Recently, a few of us here at WillowTree had the chance to help out with the Health UnBound annual Virtual Reality Hack-a-thon at UVA. Health UnBound, or “HUB”, is a student-run independent organization that seeks to promote medical entrepreneurship. It does this by providing funding opportunities to students and by holding skills workshops and special events.
At HUB’s VR Hack-a-thon event, student teams competed to design and build a virtual reality experience that would make physical therapy more enjoyable for children with multiple sclerosis. Event organizers let teams choose to develop for one of two hypothetical patients, each of whom had a different physical therapy goal. Teams then brainstormed, storyboarded, and implemented an idea for a VR experience that would help their patient with their goal.
WillowTree volunteers acted as mentors to student teams. We provided them with technical and design guidance for Google Cardboard and the Unity game engine. In a lot of ways, virtual reality is still an emerging technology, so we had to temper expectations a bit for what teams could accomplish with it.

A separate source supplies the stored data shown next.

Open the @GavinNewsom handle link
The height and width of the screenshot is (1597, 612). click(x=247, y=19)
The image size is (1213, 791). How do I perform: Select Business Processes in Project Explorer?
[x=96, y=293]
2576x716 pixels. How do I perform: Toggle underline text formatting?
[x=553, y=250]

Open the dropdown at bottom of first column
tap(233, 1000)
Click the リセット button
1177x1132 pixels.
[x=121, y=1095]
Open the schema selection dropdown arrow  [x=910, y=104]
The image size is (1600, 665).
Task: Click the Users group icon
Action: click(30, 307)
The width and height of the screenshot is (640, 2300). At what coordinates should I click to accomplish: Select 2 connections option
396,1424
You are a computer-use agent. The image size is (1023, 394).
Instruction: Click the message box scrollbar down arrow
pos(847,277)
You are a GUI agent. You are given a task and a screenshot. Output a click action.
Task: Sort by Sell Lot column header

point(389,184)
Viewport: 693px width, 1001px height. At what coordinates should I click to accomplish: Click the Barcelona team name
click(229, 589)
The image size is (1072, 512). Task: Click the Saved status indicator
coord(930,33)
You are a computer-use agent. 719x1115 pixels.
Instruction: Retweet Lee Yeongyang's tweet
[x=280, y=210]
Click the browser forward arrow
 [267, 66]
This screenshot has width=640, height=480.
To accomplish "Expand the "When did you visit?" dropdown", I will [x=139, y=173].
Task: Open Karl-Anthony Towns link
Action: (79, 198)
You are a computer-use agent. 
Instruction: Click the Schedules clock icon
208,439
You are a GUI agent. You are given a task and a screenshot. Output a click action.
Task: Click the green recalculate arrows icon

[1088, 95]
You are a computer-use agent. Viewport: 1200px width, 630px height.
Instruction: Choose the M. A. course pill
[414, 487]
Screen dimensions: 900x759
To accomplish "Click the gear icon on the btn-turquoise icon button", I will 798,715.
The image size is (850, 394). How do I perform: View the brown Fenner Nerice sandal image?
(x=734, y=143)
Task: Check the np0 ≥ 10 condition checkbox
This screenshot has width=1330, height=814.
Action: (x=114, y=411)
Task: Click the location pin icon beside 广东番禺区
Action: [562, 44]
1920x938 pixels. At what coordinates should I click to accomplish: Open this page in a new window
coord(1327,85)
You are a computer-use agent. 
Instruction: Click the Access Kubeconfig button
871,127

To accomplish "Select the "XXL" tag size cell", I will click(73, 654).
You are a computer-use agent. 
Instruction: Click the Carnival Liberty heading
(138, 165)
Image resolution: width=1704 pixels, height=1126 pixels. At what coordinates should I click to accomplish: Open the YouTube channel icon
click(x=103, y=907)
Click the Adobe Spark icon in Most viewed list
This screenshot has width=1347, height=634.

Even so, students came up with some amazing ideas for how to improve their users’ physical therapy experience. One team made a game where the user works their core muscles while rowing a kayak down a river. Another team developed a virtual football game that helps the user practice their walking. It was really great to see teams focus not just on the physical therapy aspect of their games but also on making their games fun.
We learned from the healthcare professionals at the hackathon that physical therapy can be quite grueling for children with MS, so it was exciting to see student teams work so hard to address the emotional needs of their users.
Storyboard for a river kayaking VR experience:
In-development VR football game rendered in Unity:
VR as Treatment
We often think of virtual reality in terms of gaming, or 360 media. While those are all very ubiquitous (and exciting) applications, one overlooked breakthrough for this technology is in the use in therapy and other medical treatments. Described as a “high bandwidth channel into our brains” by Howard Rose a medical VR pioneer, VR provides a level of immersion and interactivity that can be leveraged to reduce anxiety, treat addiction, and even reduce chronic pain.
Through work by such companies like FirstHand Technology, or research organizations like HITLab, a body of evidence is growing that shows VR might be a viable alternative to more accepted forms of treatment. For example, during trials with burn victims undergoing extremely painful wound care sessions, patients playing VR games reported a 50% reduction in pain compared to other forms of distraction.
In Knoxville, TN, in the heart of the countries opioid epidemic, doctors at PCET use VR to reduce the anxiety of those suffering from addiction to painkillers. Using a game called SnowWorld, patients are able to float through snowy canyons and throw snowballs at snowmen and penguins. These simple interactive models create such a level of immersion that patients report significant reduction in pain and anxiety:
"Mentally taking people to a distant, safe place reduces their anxiety, he says, while interactivity – the ability to move around an environment and throw snowballs, for example – helps them to feel more in control.” Howard Rose, CEO FirstHand Technologies, (Virtual-reality worlds filled with penguins and otters are a promising alternative to painkillers by Jo Merchant, Quartz, May 2017)
Another very promising application is in cognitive therapies like treatment of anxiety disorders, PTSD, and extreme phobias. Again, by leveraging the core properties of virtual reality - high immersion, interactivity, and distraction - medical professionals can successfully treat patients in a way that reduces medication or eliminates it altogether. News about breakthroughs such as these made participating in the Virtual Reality Hack-a-thon at UVA with Health UnBound so amazing. To think that a virtual reality experience could help another person reduce pain associated with treatment or a chronic condition brings importance and deep purpose to a technology that is still in its very early stages.
WillowTree volunteers really enjoyed working with Health UnBound at their VR Hack-a-thon this year. Special thanks to UVA student Katharine Biegert for giving us this opportunity. We look forward to working with her and HUB again in the future.